### [Deine Aufgabe]
Kannst du das Interview über Frontex im Text unten nach dessen letztem Satz fortführen?

### [Vorliegender Text]
________

SPIEGEL: Was bedeutet es für Frontex, wenn die EU jetzt wegen des Coronavirus ihre Außengrenzen vorübergehend schließt?
Leggeri: Zurzeit sind etwa tausend Grenzbeamte der Mitgliedstaaten im Frontex-Einsatz, die meisten in Griechenland, andere in Italien, Spanien und der Balkanregion. Sie werden wegen des Coronavirus bleiben, wo sie sind. Es gibt keine Rotation.
Kameras an Ballons
SPIEGEL: Zu den Aufgaben von Frontex gehört es, Informationen zu gewinnen. Welche technischen Möglichkeiten stehen Ihnen dafür zur Verfügung?
Leggeri: Wir haben Zugang zu Satellitenbildern und Flugzeuge. Wir testen auch Drohnen in Griechenland, Italien und Portugal. Auf den griechischen Inseln setzen wir mit Kameras bestückte Ballons ein.

________

### [Verfügbare Daten]

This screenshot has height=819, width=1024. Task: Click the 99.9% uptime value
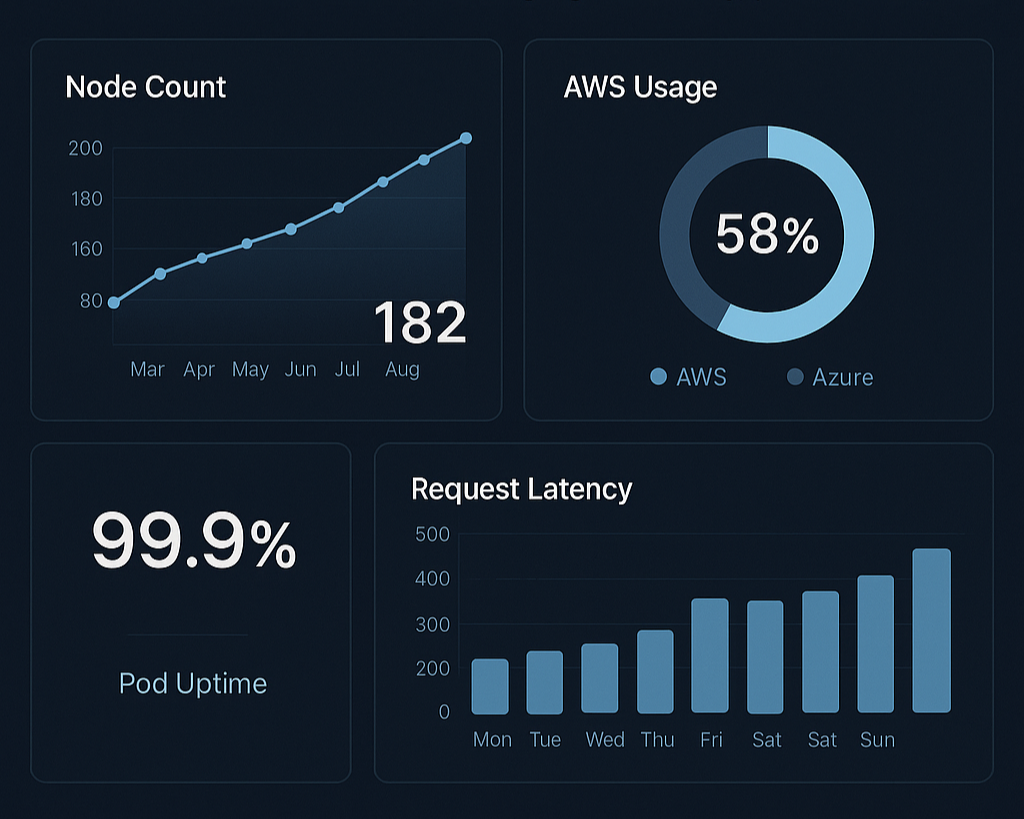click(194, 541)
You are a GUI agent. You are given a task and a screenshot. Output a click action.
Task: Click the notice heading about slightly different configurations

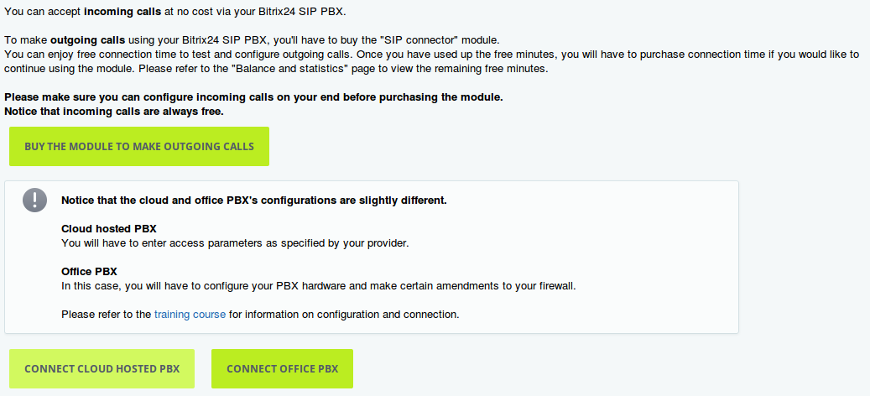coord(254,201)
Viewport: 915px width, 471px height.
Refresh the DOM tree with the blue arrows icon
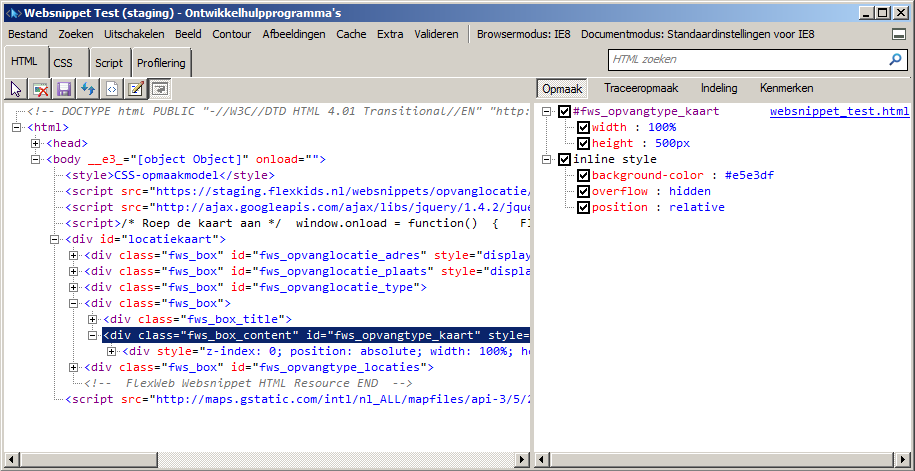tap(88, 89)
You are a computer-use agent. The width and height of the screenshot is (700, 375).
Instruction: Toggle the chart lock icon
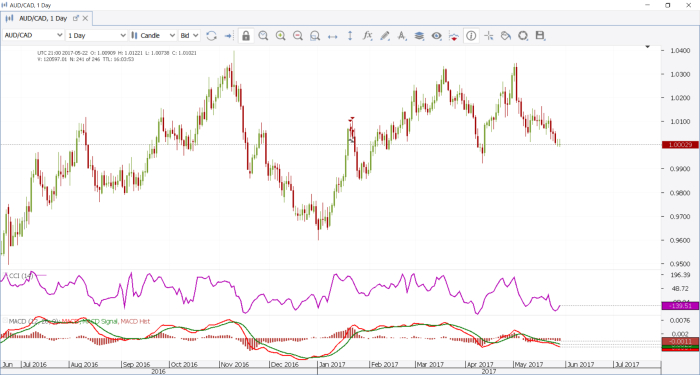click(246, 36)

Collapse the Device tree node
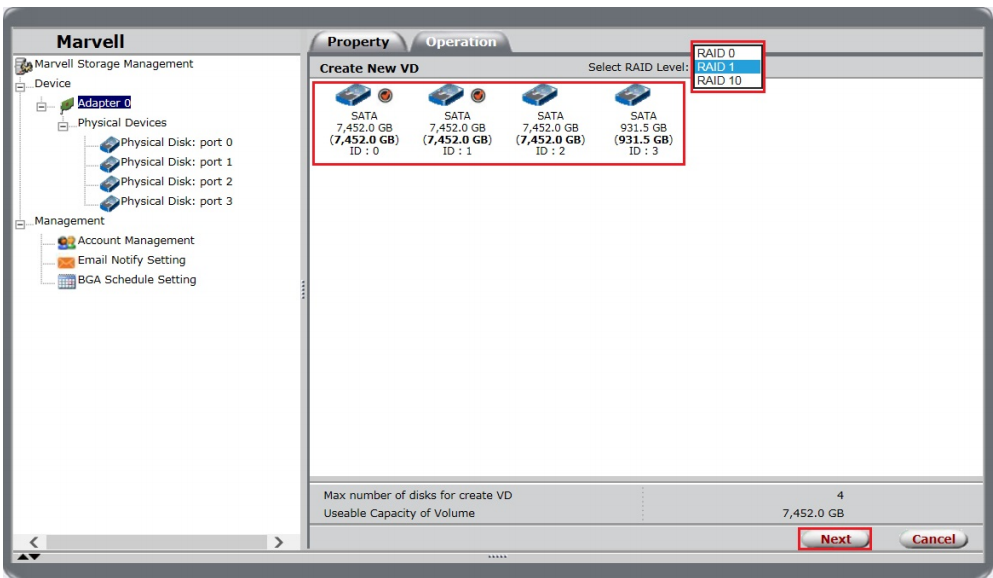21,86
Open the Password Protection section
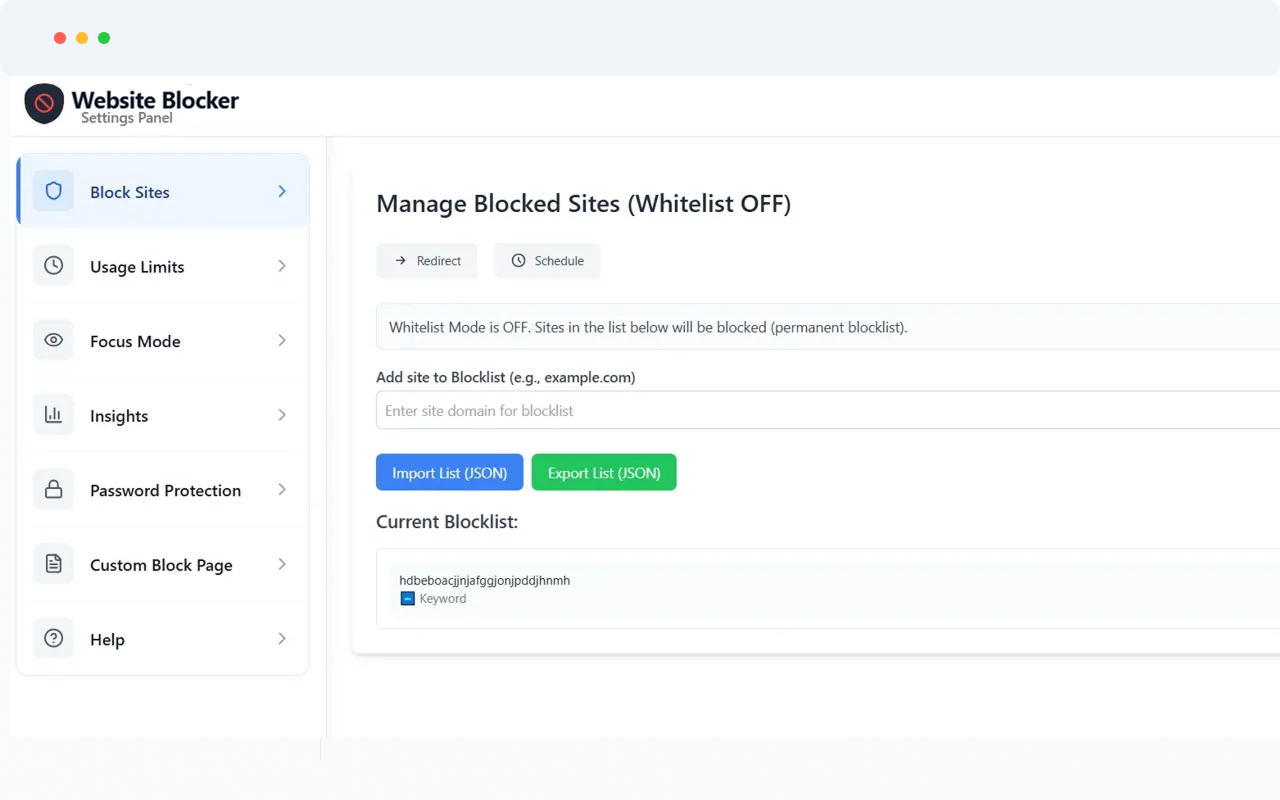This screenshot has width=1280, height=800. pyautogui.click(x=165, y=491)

________

### [Deine Antwort]
SPIEGEL: Wonach schauen Sie?
Leggeri: Wir wollen illegale Grenzübertritte erkennen. Dann müssen die Behörden prüfen, ob diese Personen schutzbedürftig sind. Wir bekommen aber auch mit, wenn kleine Boote in Seenot geraten, und können Hilfe leisten.
SPIEGEL: Werden die Drohnen von Warschau aus gesteuert, wo Frontex seine Zentrale hat?
Leggeri: Das kann man von Warschau aus machen. Uns stehen dort auf jeden Fall die Bilder dieser Drohnen zur Verfügung, ebenso wie an den Einsatzorten in Griechenland oder Italien.
SPIEGEL: Ist Frontex auch außerhalb der EU präsent?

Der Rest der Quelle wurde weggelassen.